Shares of social media giant Snap were heading higher this week after the company reported an impressive earnings report on Thursday.
The company reported earnings for the fourth quarter that beat analyst estimates on earnings, revenue and user growth.
The report also marked Snap’s first profitable quarter on a net income basis as a public company.
Snap’s report came just one day after Facebook delivered their own results as well as disappointing guidance for the first quarter. Several social media stocks had been dragged down earlier in the week as a result.
While Snap fell 23.6% Thursday prior to its own earnings announcement, the stock later soared as much as 62% after hours, before settling up about 52%.

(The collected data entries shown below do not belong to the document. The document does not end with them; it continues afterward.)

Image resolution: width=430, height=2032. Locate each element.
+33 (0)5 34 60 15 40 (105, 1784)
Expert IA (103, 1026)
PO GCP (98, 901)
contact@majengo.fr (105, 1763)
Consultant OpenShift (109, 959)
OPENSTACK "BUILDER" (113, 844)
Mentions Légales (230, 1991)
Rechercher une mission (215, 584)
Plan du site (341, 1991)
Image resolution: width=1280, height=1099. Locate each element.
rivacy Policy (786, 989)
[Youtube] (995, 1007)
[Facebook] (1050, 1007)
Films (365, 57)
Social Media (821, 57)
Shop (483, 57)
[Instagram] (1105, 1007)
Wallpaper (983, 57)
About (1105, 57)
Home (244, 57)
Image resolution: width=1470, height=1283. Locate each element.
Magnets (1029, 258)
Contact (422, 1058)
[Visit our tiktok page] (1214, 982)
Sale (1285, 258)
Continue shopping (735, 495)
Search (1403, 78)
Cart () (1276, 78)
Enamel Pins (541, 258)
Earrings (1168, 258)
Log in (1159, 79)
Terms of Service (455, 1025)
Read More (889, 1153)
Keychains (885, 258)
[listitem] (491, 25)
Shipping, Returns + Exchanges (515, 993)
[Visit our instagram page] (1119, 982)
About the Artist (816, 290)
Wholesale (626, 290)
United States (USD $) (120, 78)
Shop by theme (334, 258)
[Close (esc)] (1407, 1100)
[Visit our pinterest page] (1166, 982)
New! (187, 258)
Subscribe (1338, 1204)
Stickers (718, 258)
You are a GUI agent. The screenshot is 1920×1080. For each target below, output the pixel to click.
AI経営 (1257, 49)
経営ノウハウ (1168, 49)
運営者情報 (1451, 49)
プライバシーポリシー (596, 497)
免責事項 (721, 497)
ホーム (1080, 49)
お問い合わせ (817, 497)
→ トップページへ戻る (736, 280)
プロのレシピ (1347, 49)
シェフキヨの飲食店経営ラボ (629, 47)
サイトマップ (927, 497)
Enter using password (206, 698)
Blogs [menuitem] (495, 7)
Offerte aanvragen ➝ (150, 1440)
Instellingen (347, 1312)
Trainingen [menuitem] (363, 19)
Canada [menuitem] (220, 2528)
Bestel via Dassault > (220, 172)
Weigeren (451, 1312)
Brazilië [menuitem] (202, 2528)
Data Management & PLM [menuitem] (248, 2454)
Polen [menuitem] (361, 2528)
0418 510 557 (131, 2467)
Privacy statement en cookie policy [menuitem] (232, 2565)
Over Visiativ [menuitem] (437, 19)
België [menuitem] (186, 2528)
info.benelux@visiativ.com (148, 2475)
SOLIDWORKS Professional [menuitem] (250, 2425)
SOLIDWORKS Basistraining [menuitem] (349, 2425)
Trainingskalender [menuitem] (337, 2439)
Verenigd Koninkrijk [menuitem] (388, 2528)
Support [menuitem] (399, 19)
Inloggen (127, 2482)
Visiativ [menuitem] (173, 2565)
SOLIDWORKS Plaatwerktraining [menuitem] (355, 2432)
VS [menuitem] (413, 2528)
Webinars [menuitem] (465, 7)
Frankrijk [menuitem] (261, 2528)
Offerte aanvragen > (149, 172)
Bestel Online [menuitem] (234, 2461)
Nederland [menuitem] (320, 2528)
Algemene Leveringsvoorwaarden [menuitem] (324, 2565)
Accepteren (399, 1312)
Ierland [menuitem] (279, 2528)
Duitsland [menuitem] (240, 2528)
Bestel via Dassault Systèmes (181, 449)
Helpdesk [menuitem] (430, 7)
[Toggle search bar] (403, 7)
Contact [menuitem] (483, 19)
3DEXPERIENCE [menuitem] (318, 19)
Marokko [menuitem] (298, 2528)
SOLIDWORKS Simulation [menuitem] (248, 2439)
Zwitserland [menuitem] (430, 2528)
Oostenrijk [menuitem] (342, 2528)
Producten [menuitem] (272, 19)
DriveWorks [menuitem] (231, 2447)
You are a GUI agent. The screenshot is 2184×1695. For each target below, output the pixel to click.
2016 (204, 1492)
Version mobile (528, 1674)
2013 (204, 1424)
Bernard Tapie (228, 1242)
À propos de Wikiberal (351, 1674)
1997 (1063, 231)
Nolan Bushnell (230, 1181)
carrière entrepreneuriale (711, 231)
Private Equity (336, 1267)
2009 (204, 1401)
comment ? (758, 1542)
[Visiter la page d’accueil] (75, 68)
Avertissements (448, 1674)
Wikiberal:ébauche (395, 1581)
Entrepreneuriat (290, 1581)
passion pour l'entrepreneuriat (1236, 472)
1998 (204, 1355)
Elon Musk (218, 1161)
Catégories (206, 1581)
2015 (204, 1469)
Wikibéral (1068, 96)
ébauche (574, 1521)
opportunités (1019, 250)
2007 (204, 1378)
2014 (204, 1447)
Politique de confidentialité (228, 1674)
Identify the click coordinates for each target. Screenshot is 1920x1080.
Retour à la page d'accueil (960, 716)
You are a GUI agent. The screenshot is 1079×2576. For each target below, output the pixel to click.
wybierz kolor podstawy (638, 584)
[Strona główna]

For the fourth quarter, Snap said it added 13 million daily active users.
Earnings per share came in at 22 cents, adjusted vs 10 cents expected, according to a Refinitiv survey of analyst. Revenue was $1.3 billion vs $1.2 billion, according to Refinitv.
Global Daily Active Daily Users (DAUs): 319 million vs 316.9 million, according to StreetAccount and Average Revenue per User (ARPU): $4.06 vs $3.79, according to StreetAccount as well.
The company provided a Q1 guidance range of $1.03 billion to $1.08 billion. This was higher than the $1.01 billion analysts anticipated, according to Refinitiv. It expects daily active users between 328 million and 330 million in the first quarter, beating analyst estimates of 327.8 million, according to StreetAccount.
We’re still not where we’d like to be but, our advertisers were able to adopt a lot of our first party tools like advanced conversions and estimated conversions which they can use in conjunction with Apple’s tools and with other third-party tools for conversion lift and media mixed modeling,” Snap CEO Evan Spiegel said, addressing Apple’s privacy changes, in an interview with CNBC’s Tech Check on Friday.
The CEO said the company wasn’t as impacted as Facebook by Apple’s ad privacy shift because his company is “much earlier in our monetization journey.”
Disclaimer: We have no position in any of the companies mentioned and have not been compensated for this article.